» WORK TO DO
Copy every line of the data below verbatim, with no changes.

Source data

· · · ·

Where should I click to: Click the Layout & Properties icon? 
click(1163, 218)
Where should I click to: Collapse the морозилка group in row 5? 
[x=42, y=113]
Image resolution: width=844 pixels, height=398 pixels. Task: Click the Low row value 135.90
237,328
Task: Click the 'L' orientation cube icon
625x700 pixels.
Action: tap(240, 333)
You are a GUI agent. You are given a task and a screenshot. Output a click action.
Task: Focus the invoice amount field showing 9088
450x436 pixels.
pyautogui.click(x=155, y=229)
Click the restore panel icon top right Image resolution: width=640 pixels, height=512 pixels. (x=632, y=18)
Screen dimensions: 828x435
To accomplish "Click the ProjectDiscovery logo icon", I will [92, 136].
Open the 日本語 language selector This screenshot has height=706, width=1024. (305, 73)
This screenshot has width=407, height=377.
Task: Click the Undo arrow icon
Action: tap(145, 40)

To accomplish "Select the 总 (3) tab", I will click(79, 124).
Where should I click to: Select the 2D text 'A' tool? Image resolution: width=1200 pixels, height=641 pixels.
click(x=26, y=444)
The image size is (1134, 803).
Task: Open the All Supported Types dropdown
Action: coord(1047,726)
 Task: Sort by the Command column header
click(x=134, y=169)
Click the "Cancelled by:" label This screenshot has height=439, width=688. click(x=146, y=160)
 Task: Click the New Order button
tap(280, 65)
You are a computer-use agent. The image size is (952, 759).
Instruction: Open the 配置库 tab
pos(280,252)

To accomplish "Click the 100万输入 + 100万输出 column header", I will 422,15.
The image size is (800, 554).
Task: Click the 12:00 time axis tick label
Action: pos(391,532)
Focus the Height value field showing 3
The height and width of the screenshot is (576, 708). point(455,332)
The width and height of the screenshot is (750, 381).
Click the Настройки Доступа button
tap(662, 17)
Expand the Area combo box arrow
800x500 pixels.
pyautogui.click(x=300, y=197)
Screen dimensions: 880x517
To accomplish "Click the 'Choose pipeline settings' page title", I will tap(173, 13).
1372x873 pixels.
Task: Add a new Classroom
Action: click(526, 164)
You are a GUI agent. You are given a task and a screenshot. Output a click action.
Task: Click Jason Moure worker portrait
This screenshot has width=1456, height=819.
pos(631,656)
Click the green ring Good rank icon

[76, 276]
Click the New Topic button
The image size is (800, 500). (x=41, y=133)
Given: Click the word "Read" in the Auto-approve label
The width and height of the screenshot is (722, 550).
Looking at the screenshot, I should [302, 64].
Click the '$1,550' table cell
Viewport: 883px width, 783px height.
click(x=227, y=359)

· · · ·

» ANSWER
Where should I click to: Click the Layout & Properties icon? 
click(1163, 218)
Where should I click to: Collapse the морозилка group in row 5? 
[x=42, y=113]
Image resolution: width=844 pixels, height=398 pixels. Task: Click the Low row value 135.90
237,328
Task: Click the 'L' orientation cube icon
625x700 pixels.
Action: tap(240, 333)
You are a GUI agent. You are given a task and a screenshot. Output a click action.
Task: Focus the invoice amount field showing 9088
450x436 pixels.
pyautogui.click(x=155, y=229)
Click the restore panel icon top right Image resolution: width=640 pixels, height=512 pixels. (x=632, y=18)
Screen dimensions: 828x435
To accomplish "Click the ProjectDiscovery logo icon", I will [92, 136].
Open the 日本語 language selector This screenshot has height=706, width=1024. (305, 73)
This screenshot has width=407, height=377.
Task: Click the Undo arrow icon
Action: tap(145, 40)

To accomplish "Select the 总 (3) tab", I will click(79, 124).
Where should I click to: Select the 2D text 'A' tool? Image resolution: width=1200 pixels, height=641 pixels.
click(x=26, y=444)
The image size is (1134, 803).
Task: Open the All Supported Types dropdown
Action: coord(1047,726)
 Task: Sort by the Command column header
click(x=134, y=169)
Click the "Cancelled by:" label This screenshot has height=439, width=688. click(x=146, y=160)
 Task: Click the New Order button
tap(280, 65)
You are a computer-use agent. The image size is (952, 759).
Instruction: Open the 配置库 tab
pos(280,252)

To accomplish "Click the 100万输入 + 100万输出 column header", I will 422,15.
The image size is (800, 554).
Task: Click the 12:00 time axis tick label
Action: pos(391,532)
Focus the Height value field showing 3
The height and width of the screenshot is (576, 708). point(455,332)
The width and height of the screenshot is (750, 381).
Click the Настройки Доступа button
tap(662, 17)
Expand the Area combo box arrow
800x500 pixels.
pyautogui.click(x=300, y=197)
Screen dimensions: 880x517
To accomplish "Click the 'Choose pipeline settings' page title", I will tap(173, 13).
1372x873 pixels.
Task: Add a new Classroom
Action: click(526, 164)
You are a GUI agent. You are given a task and a screenshot. Output a click action.
Task: Click Jason Moure worker portrait
This screenshot has width=1456, height=819.
pos(631,656)
Click the green ring Good rank icon

[76, 276]
Click the New Topic button
The image size is (800, 500). (x=41, y=133)
Given: Click the word "Read" in the Auto-approve label
The width and height of the screenshot is (722, 550).
Looking at the screenshot, I should [302, 64].
Click the '$1,550' table cell
Viewport: 883px width, 783px height.
click(x=227, y=359)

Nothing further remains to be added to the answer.